マネージャーの目の前でいい匂いを漂わせて誘惑している最中だ。
これで通用しなければ、マネージャーの三大欲は『食欲』が下位になる事が証明される。

「……朝ごはん」
「了解。寝室に運ぶから、ポチがまだ寝てたら起こしてきて」

朝ごはんの最強!
今度から身の危険を感じたら白飯を炊こう!
久し振りにマネージャーに勝った気分になれたので、お祝いに夕飯は天ぷらでも……って、マネージャーの好物じゃん。
しかもポチにはまだ食わせられない。
じゃあ炊き込みご飯とか?
また『〇〇嫌い』とか言われそうだけど……。

大きめのお椀に粥をよそい、寝室へと運ぶ。
おかずがないので、本日の粥はたまご粥。
がっちり煮てしまうとせっかくの粥のとろとろを損なうので、仕上げに溶き卵をかけて軽く混ぜて余熱で蒸すだけにした。

「お待たせ。
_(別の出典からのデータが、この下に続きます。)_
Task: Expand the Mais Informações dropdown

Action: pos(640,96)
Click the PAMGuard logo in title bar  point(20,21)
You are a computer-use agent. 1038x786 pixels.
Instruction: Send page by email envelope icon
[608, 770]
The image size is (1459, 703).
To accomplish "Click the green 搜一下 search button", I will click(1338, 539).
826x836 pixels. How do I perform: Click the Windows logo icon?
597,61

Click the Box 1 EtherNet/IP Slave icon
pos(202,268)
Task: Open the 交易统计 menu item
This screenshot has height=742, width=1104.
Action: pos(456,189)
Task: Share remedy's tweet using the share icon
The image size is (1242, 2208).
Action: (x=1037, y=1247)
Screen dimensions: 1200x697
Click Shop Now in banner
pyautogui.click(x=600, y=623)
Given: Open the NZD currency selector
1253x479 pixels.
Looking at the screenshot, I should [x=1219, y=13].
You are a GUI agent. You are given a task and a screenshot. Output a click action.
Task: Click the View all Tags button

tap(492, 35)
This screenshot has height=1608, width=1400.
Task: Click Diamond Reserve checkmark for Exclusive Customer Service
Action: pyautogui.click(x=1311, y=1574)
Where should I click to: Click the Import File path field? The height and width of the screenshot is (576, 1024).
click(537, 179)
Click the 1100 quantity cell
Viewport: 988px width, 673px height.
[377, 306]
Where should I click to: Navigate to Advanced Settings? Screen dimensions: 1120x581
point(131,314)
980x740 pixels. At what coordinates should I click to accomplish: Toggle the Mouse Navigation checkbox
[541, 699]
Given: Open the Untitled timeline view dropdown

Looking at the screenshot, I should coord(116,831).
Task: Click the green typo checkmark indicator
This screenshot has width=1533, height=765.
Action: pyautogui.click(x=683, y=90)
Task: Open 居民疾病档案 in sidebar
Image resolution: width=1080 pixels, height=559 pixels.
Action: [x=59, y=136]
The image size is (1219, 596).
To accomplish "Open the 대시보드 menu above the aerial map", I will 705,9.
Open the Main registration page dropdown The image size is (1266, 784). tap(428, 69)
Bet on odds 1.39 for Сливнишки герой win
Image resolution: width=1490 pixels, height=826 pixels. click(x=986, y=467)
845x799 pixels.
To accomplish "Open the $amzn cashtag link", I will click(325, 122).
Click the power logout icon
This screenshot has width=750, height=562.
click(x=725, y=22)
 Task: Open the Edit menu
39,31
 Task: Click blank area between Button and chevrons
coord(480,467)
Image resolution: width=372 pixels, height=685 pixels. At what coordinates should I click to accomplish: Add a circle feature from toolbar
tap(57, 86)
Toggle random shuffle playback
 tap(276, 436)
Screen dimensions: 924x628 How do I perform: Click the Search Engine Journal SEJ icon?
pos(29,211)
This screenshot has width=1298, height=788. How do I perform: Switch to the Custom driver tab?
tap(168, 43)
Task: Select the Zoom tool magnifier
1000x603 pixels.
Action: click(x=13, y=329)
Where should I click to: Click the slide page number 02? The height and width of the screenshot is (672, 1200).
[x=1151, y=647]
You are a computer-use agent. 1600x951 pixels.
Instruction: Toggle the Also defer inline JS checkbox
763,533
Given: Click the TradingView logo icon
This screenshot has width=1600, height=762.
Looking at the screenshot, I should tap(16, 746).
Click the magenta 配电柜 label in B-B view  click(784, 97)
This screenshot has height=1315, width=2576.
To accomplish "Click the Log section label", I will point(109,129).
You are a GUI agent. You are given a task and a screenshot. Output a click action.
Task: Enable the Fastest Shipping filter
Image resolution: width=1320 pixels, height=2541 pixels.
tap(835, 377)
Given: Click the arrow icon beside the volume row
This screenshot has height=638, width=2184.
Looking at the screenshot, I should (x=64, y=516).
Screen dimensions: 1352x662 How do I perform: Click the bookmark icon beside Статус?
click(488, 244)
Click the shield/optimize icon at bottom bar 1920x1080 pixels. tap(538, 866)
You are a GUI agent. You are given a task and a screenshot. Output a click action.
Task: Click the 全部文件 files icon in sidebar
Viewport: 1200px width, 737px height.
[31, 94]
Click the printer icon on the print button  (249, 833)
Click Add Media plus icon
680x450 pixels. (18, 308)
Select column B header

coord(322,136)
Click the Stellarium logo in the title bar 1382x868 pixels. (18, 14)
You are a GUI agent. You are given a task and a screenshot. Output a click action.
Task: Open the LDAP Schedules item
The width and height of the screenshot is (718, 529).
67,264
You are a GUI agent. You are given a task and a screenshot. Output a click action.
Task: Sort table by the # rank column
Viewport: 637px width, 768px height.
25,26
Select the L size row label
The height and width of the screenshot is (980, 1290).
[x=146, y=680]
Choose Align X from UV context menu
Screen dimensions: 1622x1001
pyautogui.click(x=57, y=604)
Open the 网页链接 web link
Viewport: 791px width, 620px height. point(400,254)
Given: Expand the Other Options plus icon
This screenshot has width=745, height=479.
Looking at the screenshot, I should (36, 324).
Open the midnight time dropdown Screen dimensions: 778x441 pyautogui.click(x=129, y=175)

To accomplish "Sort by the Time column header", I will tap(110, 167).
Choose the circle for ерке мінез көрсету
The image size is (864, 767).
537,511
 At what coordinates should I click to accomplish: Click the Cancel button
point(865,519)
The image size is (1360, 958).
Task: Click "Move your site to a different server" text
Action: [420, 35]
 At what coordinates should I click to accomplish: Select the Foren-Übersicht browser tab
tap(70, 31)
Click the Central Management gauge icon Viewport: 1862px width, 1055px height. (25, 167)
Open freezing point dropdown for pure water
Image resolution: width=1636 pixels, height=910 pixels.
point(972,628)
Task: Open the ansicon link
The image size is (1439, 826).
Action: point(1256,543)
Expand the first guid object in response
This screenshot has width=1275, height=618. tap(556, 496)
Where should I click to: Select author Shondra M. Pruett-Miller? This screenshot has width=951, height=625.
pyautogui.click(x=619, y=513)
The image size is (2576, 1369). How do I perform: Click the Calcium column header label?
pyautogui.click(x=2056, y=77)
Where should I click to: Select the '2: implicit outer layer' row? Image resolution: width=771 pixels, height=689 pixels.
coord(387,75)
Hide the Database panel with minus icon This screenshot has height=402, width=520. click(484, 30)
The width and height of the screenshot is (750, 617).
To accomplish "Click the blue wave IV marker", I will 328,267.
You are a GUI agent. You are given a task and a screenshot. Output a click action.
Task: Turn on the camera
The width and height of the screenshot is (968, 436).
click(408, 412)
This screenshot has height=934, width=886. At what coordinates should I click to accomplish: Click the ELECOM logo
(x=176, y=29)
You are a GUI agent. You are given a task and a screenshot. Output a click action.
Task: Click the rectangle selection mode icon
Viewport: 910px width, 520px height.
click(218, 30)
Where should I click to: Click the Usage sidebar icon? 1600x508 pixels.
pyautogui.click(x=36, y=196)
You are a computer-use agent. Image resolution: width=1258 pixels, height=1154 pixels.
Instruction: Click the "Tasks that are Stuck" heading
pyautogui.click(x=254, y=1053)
ご飯持ってきたよ」

まだ少し起きるのが辛いのか、壁に寄りかかる様にしてベッドの上にいるポチ。
そのポチを横目で見るようにローテーブルに着くマネージャー。

「ポチ、また食べさせてもらいたいか?」

俺がポチの前に粥を置くと同時に言うマネージャー。
昨日の会話から、絶対ポチが嫌がると分かっているから先制したのだろう。
首を横に振りつつも、やはりお椀の中を見て止まるポチ。
表情はまだ無表情のままだが、一瞬だけ眉がピクっと動いたのを見逃さなかった。

「……でろでろに生卵って、気持ち悪い」
「生じゃないよ。半熟」
「でも両方ともでろでろじゃん」

お椀置いて壁の方をふいと向く。
そんな事したってマネージャーには通用しないのに。

「そうか、ポチくんはキスがご所望だったのか。昨日ので余程気に入ってもらえたらしい。そんな態度で示さなくても、口で言ってくれればいくらでもしてあげるよ?」

嬉しそうにマネージャーが立ち上がった。
実はキスしたいのはマネージャーだったりするんじゃないのか?

ベッドに腰掛け、粥の入ったお椀を取るマネージャー。
しかし昨日のポタージュ以上に粥は手強かった。
粘度があるだけになかなか冷めない。ふーふーしてもまだ熱くて、口に入れられないでいる。

「昨日みたくされてたまるか」

壁際に枕を持ってうずくまるポチ。
これでマネージャーの攻撃を避けれると思っているみたいだが、大人と子供の腕力の差というものをまだ分かっていない。
ついでに言ってはなんだが、脇がガラ空きだ。
ここから腕入れて引き上げれば一発で持ち上がるし、ベッドから降ろすことだって簡単だ。
これはマネージャーも同じことを思っていた。
思うだけでなく、実行してくれた。
お椀をトレイに戻すと、ポチの脇から手を入れて引き上げ、そのままヒョイと持ち上げてローテーブルの自分の横に座らせた。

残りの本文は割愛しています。